When you ask a girl out and she imposes her own definition of the situation (friendly lunch, not a date) on yours, all of a sudden your impression management mechanisms fail; you need to create a new face on the fly without letting her know that you're doing so, and also try to make it seem like what you'd done up until that point was consistent with the new definition of the situation.
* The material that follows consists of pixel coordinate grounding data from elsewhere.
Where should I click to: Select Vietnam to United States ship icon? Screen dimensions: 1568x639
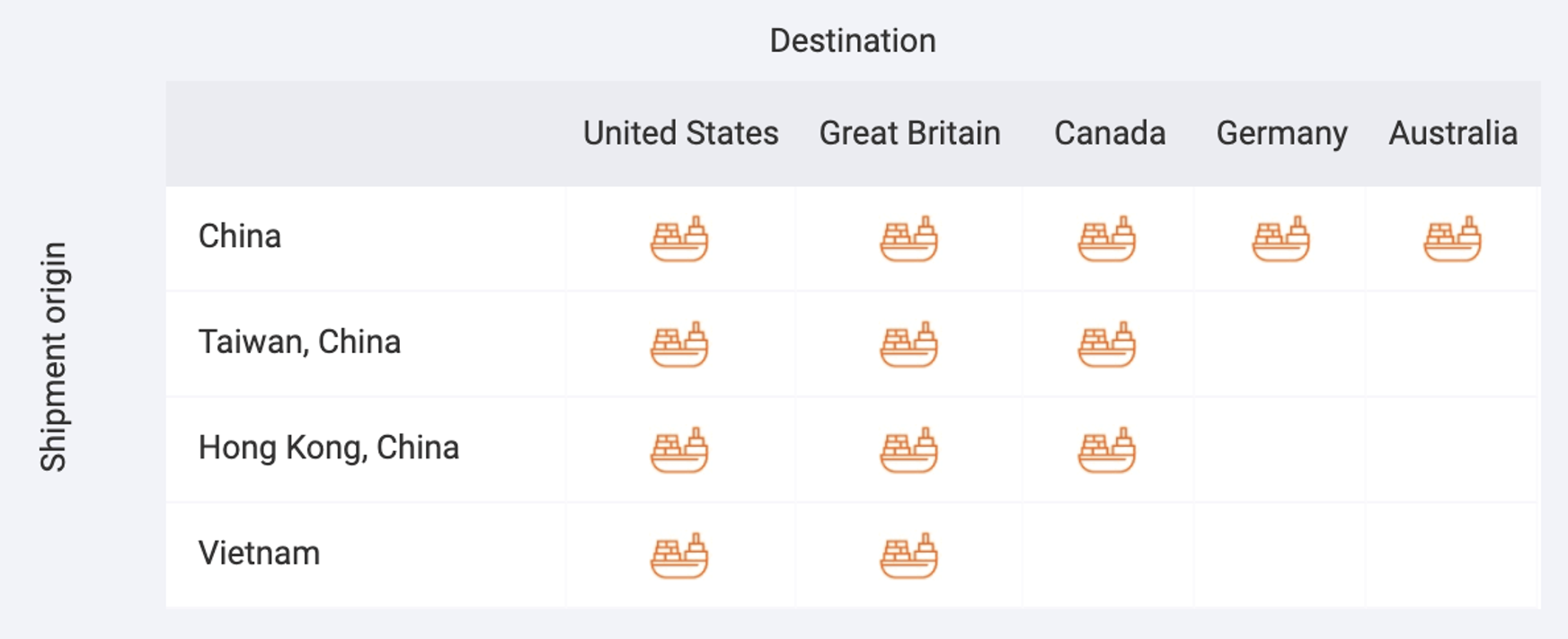679,555
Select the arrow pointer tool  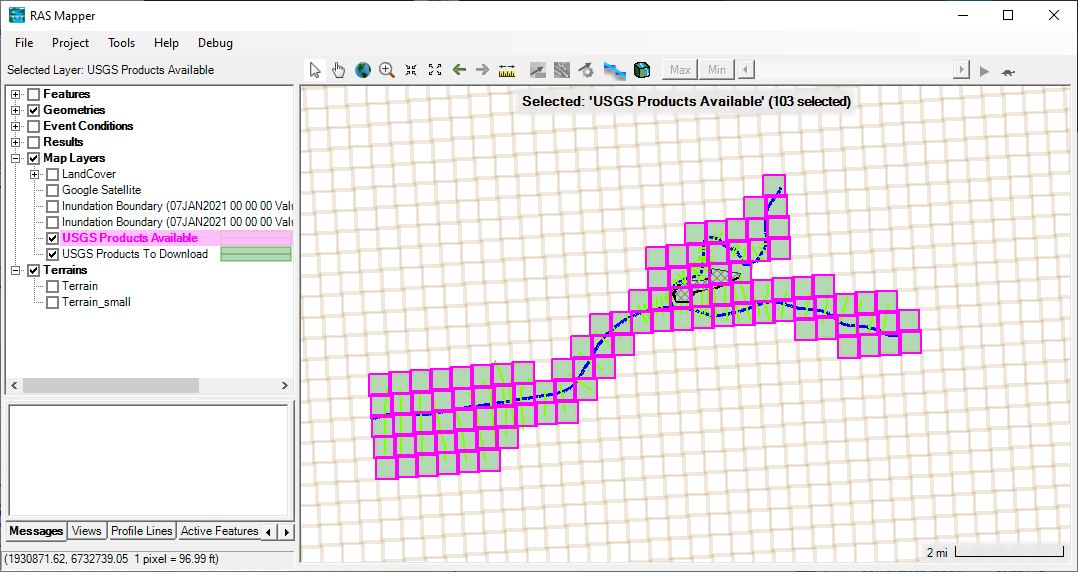click(x=315, y=70)
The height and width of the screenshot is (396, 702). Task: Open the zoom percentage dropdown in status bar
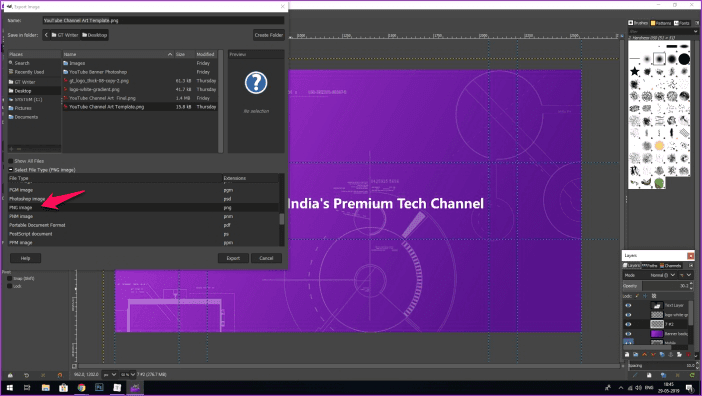128,375
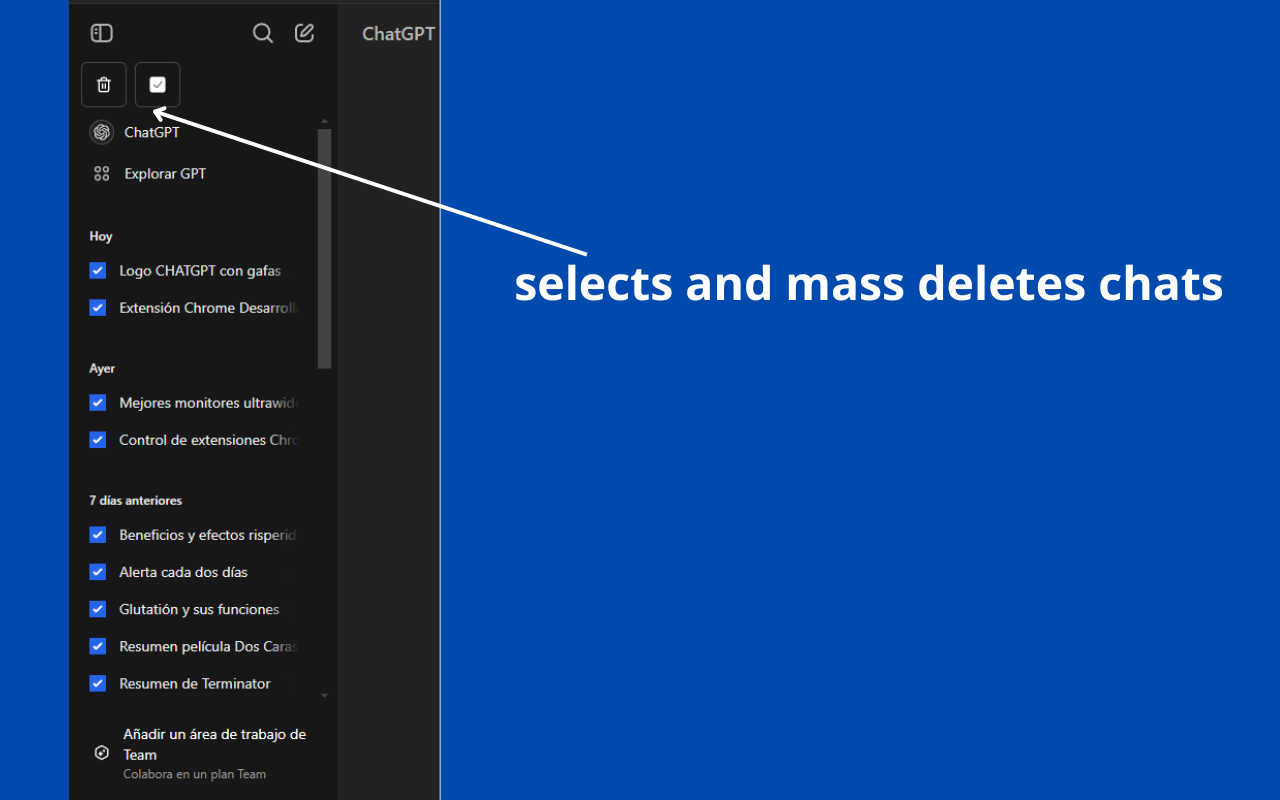1280x800 pixels.
Task: Open the ChatGPT model selector in the header
Action: [x=398, y=33]
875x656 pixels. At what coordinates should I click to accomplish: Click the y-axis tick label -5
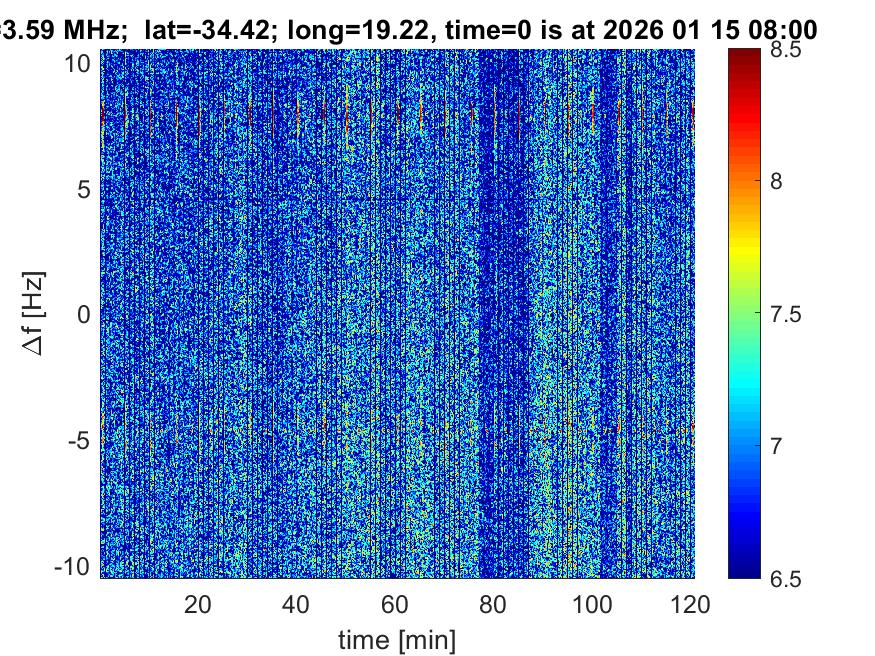pos(81,441)
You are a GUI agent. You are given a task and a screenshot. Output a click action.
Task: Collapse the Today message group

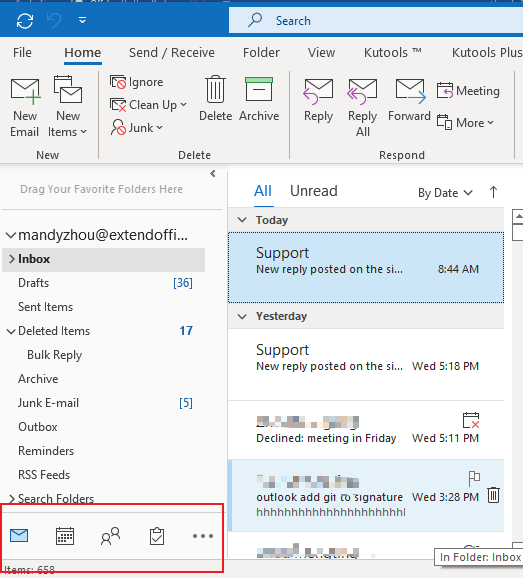tap(242, 220)
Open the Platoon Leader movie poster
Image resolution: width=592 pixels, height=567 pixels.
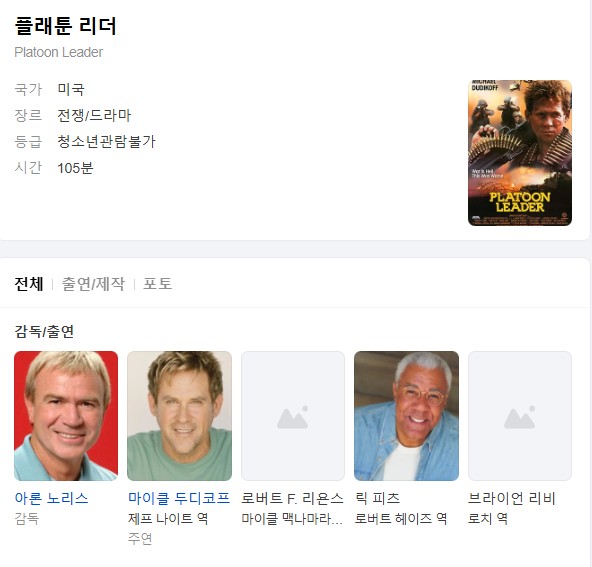[x=520, y=153]
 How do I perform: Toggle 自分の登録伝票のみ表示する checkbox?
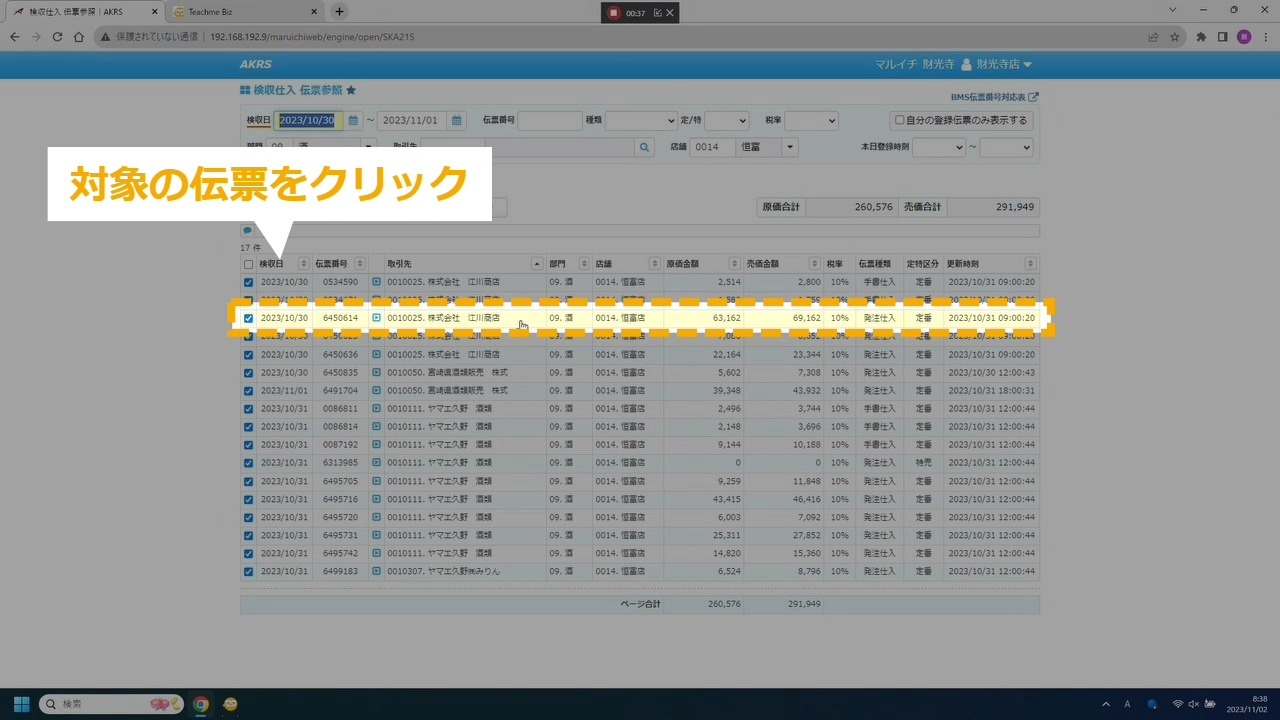(x=900, y=120)
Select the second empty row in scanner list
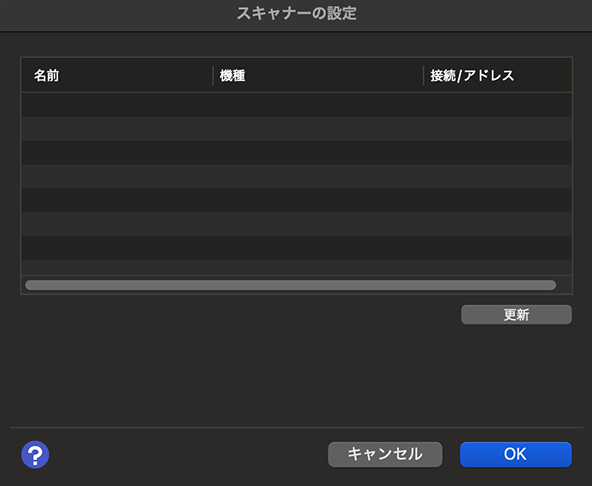This screenshot has width=592, height=486. [x=296, y=129]
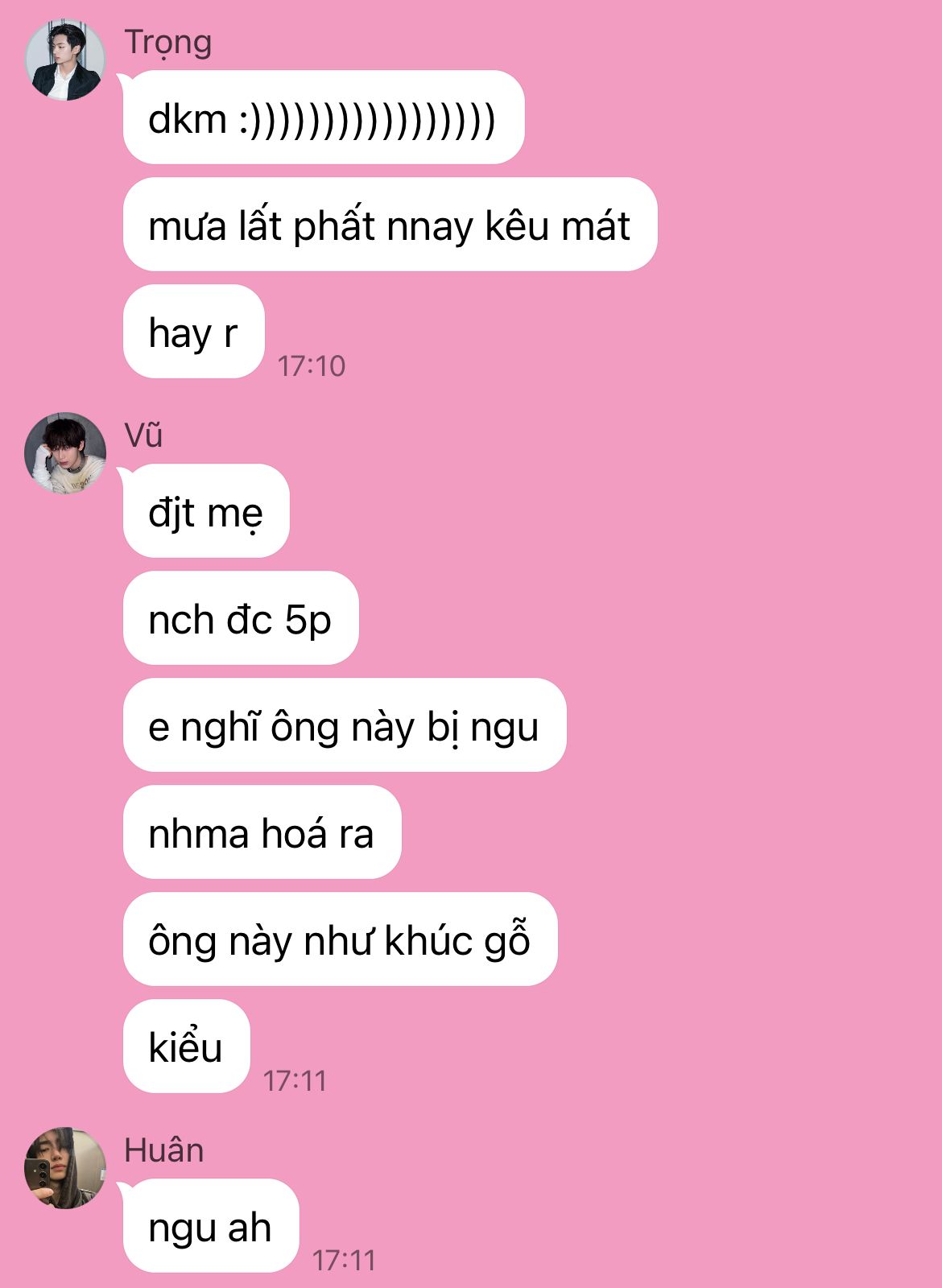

That's hard to do, and it means that a lot of the bits that make up your public face don't work so well -- you'll say awkward things, stumble on thoughts and speech, and worry that you'd said something before the definition of the situation changed that you can't fit in with the new definition. When that happens, you think that the other people in the conversation see the "real" you instead of the impression you are managing -- you feel like you've lost control over your public face. Everyone does impression management, but no-one wants to admit that they do, and when it's obvious that it's happening it feels like you're missing some important social skills, and I think that's where the embarrassment comes from. It's not socially acceptable to expose your impression management mechanisms but you're afraid you've had to do so when the definition of the situation changed.
(On the other side of the coin, if she's smooth and catches what's going on, she'll let you find your way around the new definition of the situation and ignore any past actions that are incongruent with it, and once the two of you have implicitly agreed on the new situation it feels a lot less embarrassing because you can be engaging in normal impression management again.)"
I know that's a lot to read, especially considering that it didn't come from yours truly, but if you got this far I have to ask: How close did this hit to home?